Given entries:
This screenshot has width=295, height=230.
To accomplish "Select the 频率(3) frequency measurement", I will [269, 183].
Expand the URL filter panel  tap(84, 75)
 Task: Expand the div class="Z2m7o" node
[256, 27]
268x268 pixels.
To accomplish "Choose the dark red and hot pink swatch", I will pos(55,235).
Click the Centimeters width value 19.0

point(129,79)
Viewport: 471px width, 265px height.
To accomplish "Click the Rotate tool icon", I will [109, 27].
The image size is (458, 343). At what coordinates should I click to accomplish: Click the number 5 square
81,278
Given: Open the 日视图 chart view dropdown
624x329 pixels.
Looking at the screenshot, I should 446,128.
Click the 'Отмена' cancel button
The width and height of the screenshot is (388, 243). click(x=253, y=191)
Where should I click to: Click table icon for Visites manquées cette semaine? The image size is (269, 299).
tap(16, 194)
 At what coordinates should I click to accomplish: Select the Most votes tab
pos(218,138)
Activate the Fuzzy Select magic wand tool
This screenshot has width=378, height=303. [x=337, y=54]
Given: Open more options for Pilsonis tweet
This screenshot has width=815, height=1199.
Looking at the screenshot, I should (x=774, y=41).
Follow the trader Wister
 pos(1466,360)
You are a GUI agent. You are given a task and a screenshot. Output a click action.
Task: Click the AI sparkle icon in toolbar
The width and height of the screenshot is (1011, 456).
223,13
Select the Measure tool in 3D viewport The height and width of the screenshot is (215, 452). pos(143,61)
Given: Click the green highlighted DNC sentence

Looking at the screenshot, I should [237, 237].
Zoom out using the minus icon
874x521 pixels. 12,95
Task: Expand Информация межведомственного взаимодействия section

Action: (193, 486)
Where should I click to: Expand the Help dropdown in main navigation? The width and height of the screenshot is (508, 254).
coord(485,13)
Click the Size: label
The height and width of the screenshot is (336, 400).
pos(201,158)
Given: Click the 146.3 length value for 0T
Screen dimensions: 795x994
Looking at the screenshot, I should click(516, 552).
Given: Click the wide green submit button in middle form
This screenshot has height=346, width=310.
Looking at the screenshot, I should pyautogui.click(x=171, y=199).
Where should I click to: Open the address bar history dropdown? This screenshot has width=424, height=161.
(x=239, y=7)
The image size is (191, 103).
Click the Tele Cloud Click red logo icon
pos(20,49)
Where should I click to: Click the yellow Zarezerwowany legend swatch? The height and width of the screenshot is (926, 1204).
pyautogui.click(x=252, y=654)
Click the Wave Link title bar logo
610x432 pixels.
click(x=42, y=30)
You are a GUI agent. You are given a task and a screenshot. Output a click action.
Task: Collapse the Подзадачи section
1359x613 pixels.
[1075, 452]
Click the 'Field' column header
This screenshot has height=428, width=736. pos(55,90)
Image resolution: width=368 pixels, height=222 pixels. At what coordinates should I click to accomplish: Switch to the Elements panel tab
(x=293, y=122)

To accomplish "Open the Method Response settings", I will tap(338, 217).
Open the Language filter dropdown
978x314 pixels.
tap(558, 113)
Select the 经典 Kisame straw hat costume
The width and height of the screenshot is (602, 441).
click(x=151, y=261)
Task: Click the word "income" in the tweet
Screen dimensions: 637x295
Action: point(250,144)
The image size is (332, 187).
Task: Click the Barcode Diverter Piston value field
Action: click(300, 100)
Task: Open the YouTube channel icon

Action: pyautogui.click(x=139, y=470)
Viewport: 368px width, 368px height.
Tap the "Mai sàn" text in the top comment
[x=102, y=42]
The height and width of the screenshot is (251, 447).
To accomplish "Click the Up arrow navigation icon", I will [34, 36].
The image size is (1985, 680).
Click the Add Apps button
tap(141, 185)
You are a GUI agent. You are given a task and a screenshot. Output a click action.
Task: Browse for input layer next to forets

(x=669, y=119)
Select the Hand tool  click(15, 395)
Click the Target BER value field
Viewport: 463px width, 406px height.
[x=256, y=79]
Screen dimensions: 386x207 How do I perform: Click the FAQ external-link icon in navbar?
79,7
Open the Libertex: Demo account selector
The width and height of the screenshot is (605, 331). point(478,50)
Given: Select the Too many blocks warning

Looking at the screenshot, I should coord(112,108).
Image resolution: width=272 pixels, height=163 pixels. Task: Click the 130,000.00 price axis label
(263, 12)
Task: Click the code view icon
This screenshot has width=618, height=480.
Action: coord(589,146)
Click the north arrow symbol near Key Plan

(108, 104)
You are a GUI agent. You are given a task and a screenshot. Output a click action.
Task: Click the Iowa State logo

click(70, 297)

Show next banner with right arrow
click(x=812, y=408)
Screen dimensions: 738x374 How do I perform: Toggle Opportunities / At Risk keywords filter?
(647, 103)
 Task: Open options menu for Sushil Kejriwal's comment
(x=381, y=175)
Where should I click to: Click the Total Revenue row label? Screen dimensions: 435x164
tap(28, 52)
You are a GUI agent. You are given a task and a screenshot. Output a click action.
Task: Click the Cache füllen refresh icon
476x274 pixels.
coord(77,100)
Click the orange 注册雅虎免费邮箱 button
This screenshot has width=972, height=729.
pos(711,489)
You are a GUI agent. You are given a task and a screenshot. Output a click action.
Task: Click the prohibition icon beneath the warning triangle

Exercise details:
Take the material above and return all of it exactly.

Finished exercise:
This screenshot has width=295, height=230.
To accomplish "Select the 频率(3) frequency measurement", I will [269, 183].
Expand the URL filter panel  tap(84, 75)
 Task: Expand the div class="Z2m7o" node
[256, 27]
268x268 pixels.
To accomplish "Choose the dark red and hot pink swatch", I will pos(55,235).
Click the Centimeters width value 19.0

point(129,79)
Viewport: 471px width, 265px height.
To accomplish "Click the Rotate tool icon", I will [109, 27].
The image size is (458, 343). At what coordinates should I click to accomplish: Click the number 5 square
81,278
Given: Open the 日视图 chart view dropdown
624x329 pixels.
Looking at the screenshot, I should 446,128.
Click the 'Отмена' cancel button
The width and height of the screenshot is (388, 243). click(x=253, y=191)
Where should I click to: Click table icon for Visites manquées cette semaine? The image size is (269, 299).
tap(16, 194)
 At what coordinates should I click to accomplish: Select the Most votes tab
pos(218,138)
Activate the Fuzzy Select magic wand tool
This screenshot has width=378, height=303. [x=337, y=54]
Given: Open more options for Pilsonis tweet
This screenshot has width=815, height=1199.
Looking at the screenshot, I should (x=774, y=41).
Follow the trader Wister
 pos(1466,360)
You are a GUI agent. You are given a task and a screenshot. Output a click action.
Task: Click the AI sparkle icon in toolbar
The width and height of the screenshot is (1011, 456).
223,13
Select the Measure tool in 3D viewport The height and width of the screenshot is (215, 452). pos(143,61)
Given: Click the green highlighted DNC sentence

Looking at the screenshot, I should [237, 237].
Zoom out using the minus icon
874x521 pixels. 12,95
Task: Expand Информация межведомственного взаимодействия section

Action: (193, 486)
Where should I click to: Expand the Help dropdown in main navigation? The width and height of the screenshot is (508, 254).
coord(485,13)
Click the Size: label
The height and width of the screenshot is (336, 400).
pos(201,158)
Given: Click the 146.3 length value for 0T
Screen dimensions: 795x994
Looking at the screenshot, I should click(516, 552).
Given: Click the wide green submit button in middle form
This screenshot has height=346, width=310.
Looking at the screenshot, I should pyautogui.click(x=171, y=199).
Where should I click to: Open the address bar history dropdown? This screenshot has width=424, height=161.
(x=239, y=7)
The image size is (191, 103).
Click the Tele Cloud Click red logo icon
pos(20,49)
Where should I click to: Click the yellow Zarezerwowany legend swatch? The height and width of the screenshot is (926, 1204).
pyautogui.click(x=252, y=654)
Click the Wave Link title bar logo
610x432 pixels.
click(x=42, y=30)
You are a GUI agent. You are given a task and a screenshot. Output a click action.
Task: Collapse the Подзадачи section
1359x613 pixels.
[1075, 452]
Click the 'Field' column header
This screenshot has height=428, width=736. pos(55,90)
Image resolution: width=368 pixels, height=222 pixels. At what coordinates should I click to accomplish: Switch to the Elements panel tab
(x=293, y=122)

To accomplish "Open the Method Response settings", I will tap(338, 217).
Open the Language filter dropdown
978x314 pixels.
tap(558, 113)
Select the 经典 Kisame straw hat costume
The width and height of the screenshot is (602, 441).
click(x=151, y=261)
Task: Click the word "income" in the tweet
Screen dimensions: 637x295
Action: point(250,144)
The image size is (332, 187).
Task: Click the Barcode Diverter Piston value field
Action: click(300, 100)
Task: Open the YouTube channel icon

Action: pyautogui.click(x=139, y=470)
Viewport: 368px width, 368px height.
Tap the "Mai sàn" text in the top comment
[x=102, y=42]
The height and width of the screenshot is (251, 447).
To accomplish "Click the Up arrow navigation icon", I will [34, 36].
The image size is (1985, 680).
Click the Add Apps button
tap(141, 185)
You are a GUI agent. You are given a task and a screenshot. Output a click action.
Task: Browse for input layer next to forets

(x=669, y=119)
Select the Hand tool  click(15, 395)
Click the Target BER value field
Viewport: 463px width, 406px height.
[x=256, y=79]
Screen dimensions: 386x207 How do I perform: Click the FAQ external-link icon in navbar?
79,7
Open the Libertex: Demo account selector
The width and height of the screenshot is (605, 331). point(478,50)
Given: Select the Too many blocks warning

Looking at the screenshot, I should coord(112,108).
Image resolution: width=272 pixels, height=163 pixels. Task: Click the 130,000.00 price axis label
(263, 12)
Task: Click the code view icon
This screenshot has width=618, height=480.
Action: coord(589,146)
Click the north arrow symbol near Key Plan

(108, 104)
You are a GUI agent. You are given a task and a screenshot. Output a click action.
Task: Click the Iowa State logo

click(70, 297)

Show next banner with right arrow
click(x=812, y=408)
Screen dimensions: 738x374 How do I perform: Toggle Opportunities / At Risk keywords filter?
(647, 103)
 Task: Open options menu for Sushil Kejriwal's comment
(x=381, y=175)
Where should I click to: Click the Total Revenue row label? Screen dimensions: 435x164
tap(28, 52)
You are a GUI agent. You are given a task and a screenshot. Output a click action.
Task: Click the Cache füllen refresh icon
476x274 pixels.
coord(77,100)
Click the orange 注册雅虎免费邮箱 button
This screenshot has width=972, height=729.
pos(711,489)
You are a GUI agent. You are given a task and a screenshot. Output a click action.
Task: Click the prohibition icon beneath the warning triangle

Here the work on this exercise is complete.